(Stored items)
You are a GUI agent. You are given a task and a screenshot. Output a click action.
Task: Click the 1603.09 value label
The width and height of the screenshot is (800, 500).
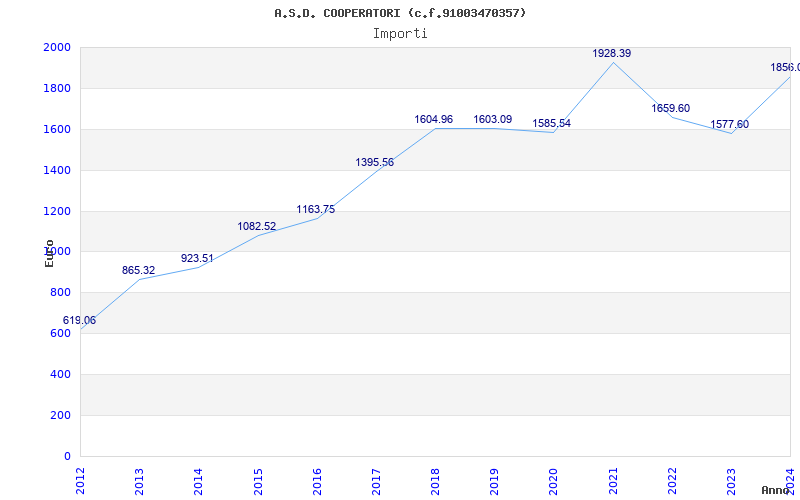click(x=492, y=119)
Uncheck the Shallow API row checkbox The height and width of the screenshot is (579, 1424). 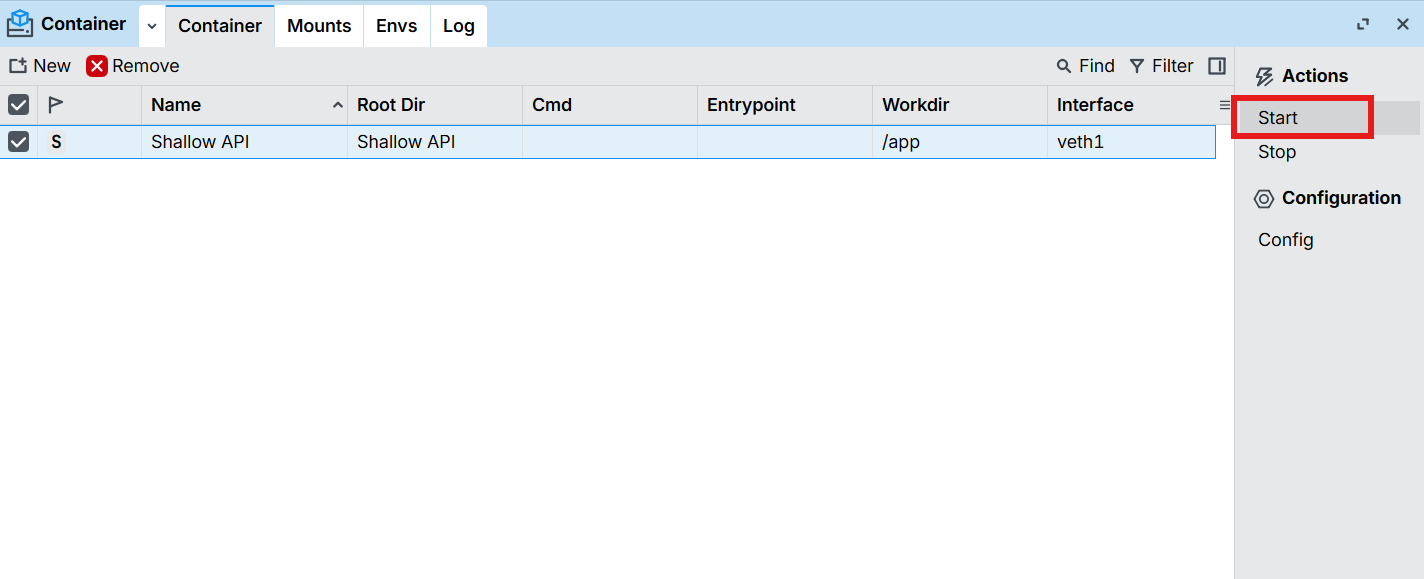19,142
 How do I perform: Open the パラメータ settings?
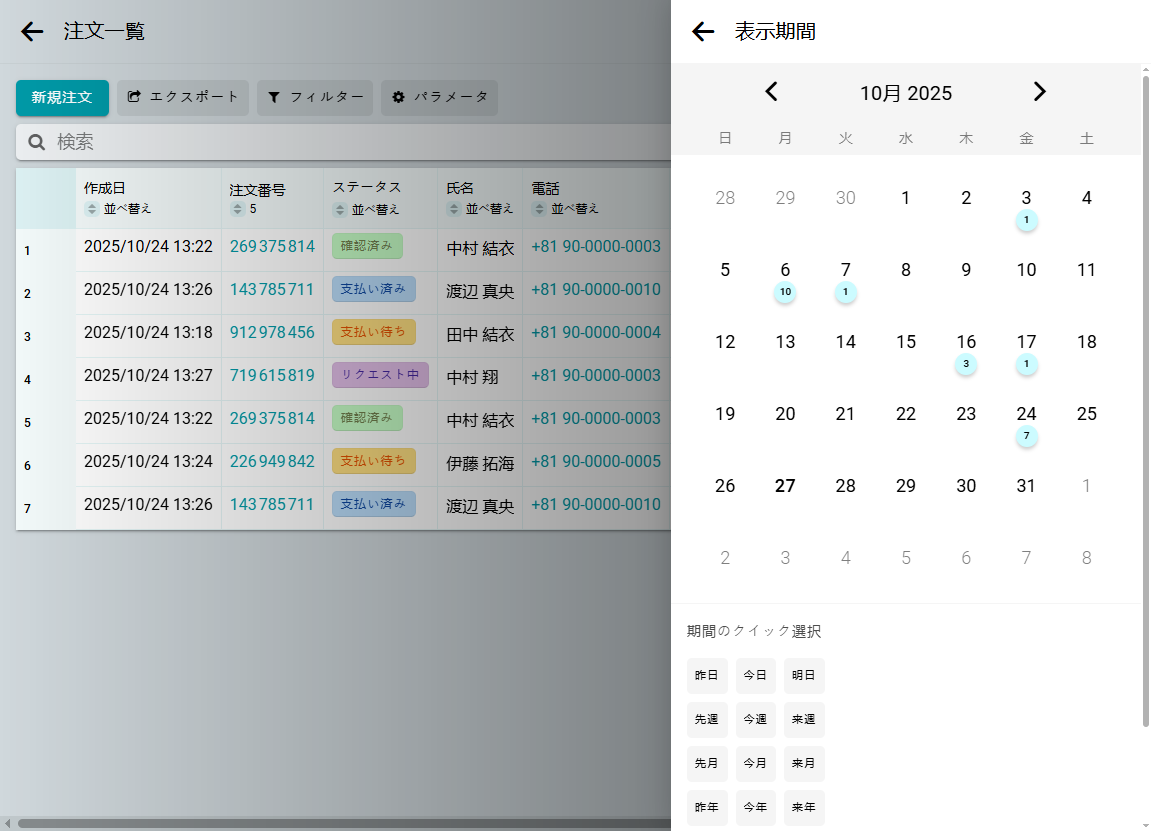(x=439, y=97)
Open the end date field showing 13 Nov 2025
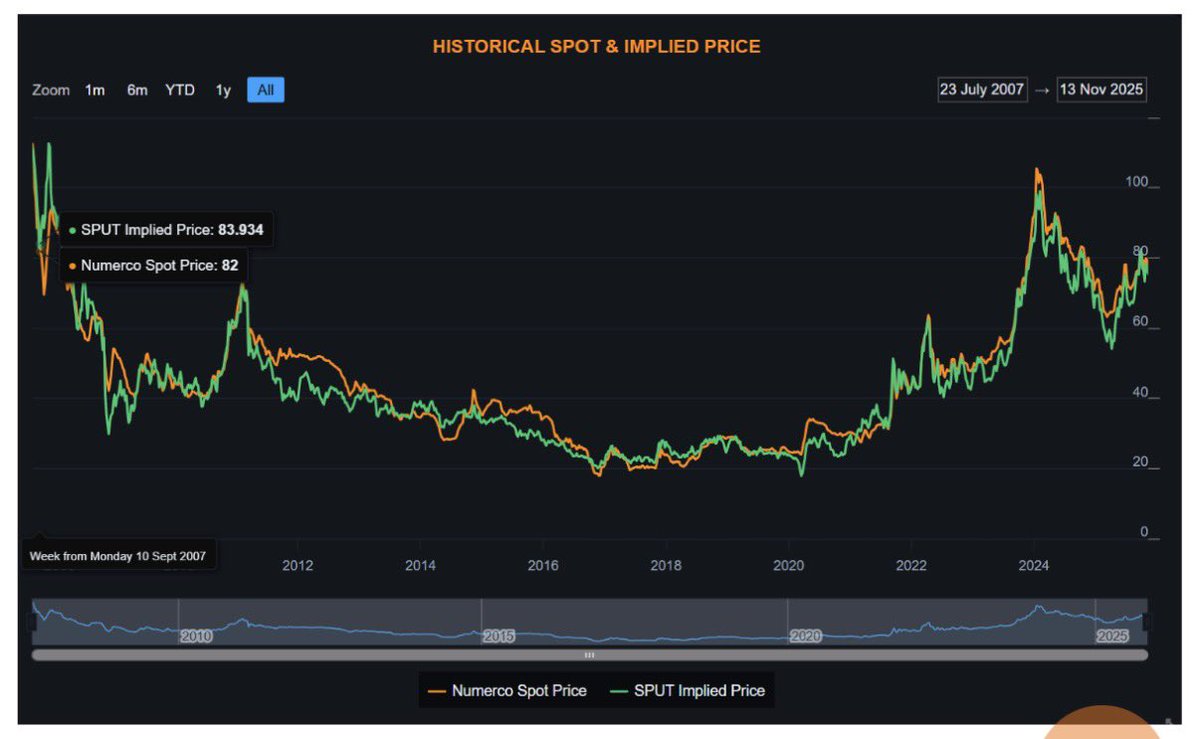 1101,89
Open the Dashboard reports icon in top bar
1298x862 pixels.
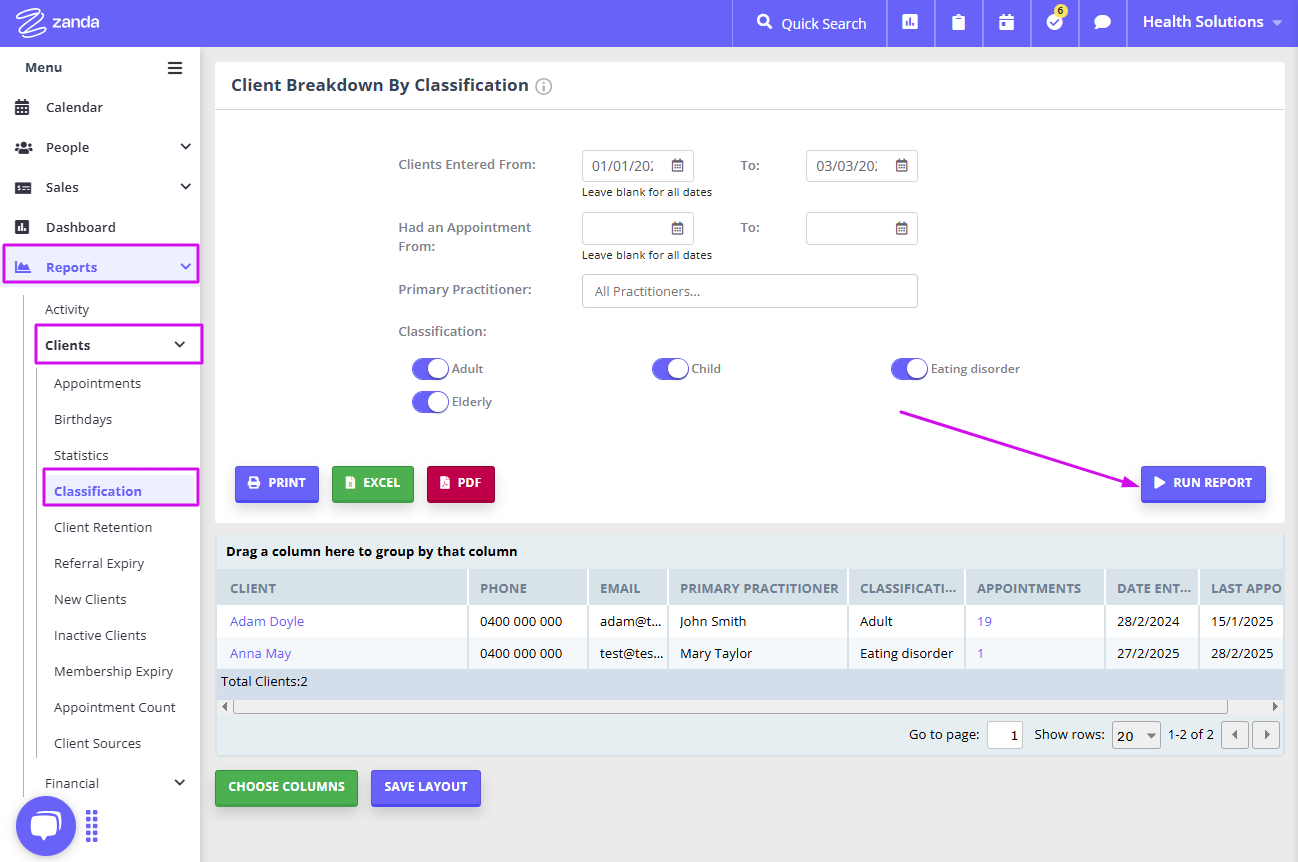coord(911,22)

:: Problem requirements ::
Each line from the one holding "Open the Dashboard reports icon in top bar" down to the end of the records is to be reproduced unaltered, and the pictures are to be omitted.

:: Answer to this exercise ::
Open the Dashboard reports icon in top bar
1298x862 pixels.
coord(911,22)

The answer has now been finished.